BEGIN Material provided

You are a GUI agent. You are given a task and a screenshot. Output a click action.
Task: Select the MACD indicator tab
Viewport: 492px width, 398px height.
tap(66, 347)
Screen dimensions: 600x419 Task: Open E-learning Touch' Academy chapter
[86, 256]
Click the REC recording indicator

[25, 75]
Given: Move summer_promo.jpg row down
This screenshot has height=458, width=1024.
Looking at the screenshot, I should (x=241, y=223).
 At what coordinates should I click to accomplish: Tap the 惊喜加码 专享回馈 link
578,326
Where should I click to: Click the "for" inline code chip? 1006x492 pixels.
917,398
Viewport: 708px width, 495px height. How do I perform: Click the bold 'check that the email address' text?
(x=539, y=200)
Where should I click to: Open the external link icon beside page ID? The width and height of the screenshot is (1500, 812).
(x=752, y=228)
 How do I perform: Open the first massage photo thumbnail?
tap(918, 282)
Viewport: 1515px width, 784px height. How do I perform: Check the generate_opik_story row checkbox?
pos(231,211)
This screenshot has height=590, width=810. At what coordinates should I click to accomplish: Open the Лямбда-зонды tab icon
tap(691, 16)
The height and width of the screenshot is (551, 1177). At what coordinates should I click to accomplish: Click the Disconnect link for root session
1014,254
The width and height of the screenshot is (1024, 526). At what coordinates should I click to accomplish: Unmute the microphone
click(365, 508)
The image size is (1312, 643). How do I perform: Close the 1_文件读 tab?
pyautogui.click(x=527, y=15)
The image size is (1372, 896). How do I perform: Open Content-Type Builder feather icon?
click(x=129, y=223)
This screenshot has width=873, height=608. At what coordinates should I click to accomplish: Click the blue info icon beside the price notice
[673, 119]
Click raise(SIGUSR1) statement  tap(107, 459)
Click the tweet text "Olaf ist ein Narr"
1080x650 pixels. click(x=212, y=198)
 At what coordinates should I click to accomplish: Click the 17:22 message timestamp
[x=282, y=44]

END Material provided

Write out exactly the lines that fall from the line with "This screenshot has height=458, width=1024." to the line with "Click raise(SIGUSR1) statement" in the records above, keeping both ends.

■ Result of the task ■
This screenshot has height=458, width=1024.
Looking at the screenshot, I should (x=241, y=223).
 At what coordinates should I click to accomplish: Tap the 惊喜加码 专享回馈 link
578,326
Where should I click to: Click the "for" inline code chip? 1006x492 pixels.
917,398
Viewport: 708px width, 495px height. How do I perform: Click the bold 'check that the email address' text?
(x=539, y=200)
Where should I click to: Open the external link icon beside page ID? The width and height of the screenshot is (1500, 812).
(x=752, y=228)
 How do I perform: Open the first massage photo thumbnail?
tap(918, 282)
Viewport: 1515px width, 784px height. How do I perform: Check the generate_opik_story row checkbox?
pos(231,211)
This screenshot has height=590, width=810. At what coordinates should I click to accomplish: Open the Лямбда-зонды tab icon
tap(691, 16)
The height and width of the screenshot is (551, 1177). At what coordinates should I click to accomplish: Click the Disconnect link for root session
1014,254
The width and height of the screenshot is (1024, 526). At what coordinates should I click to accomplish: Unmute the microphone
click(365, 508)
The image size is (1312, 643). How do I perform: Close the 1_文件读 tab?
pyautogui.click(x=527, y=15)
The image size is (1372, 896). How do I perform: Open Content-Type Builder feather icon?
click(x=129, y=223)
This screenshot has width=873, height=608. At what coordinates should I click to accomplish: Click the blue info icon beside the price notice
[673, 119]
Click raise(SIGUSR1) statement  tap(107, 459)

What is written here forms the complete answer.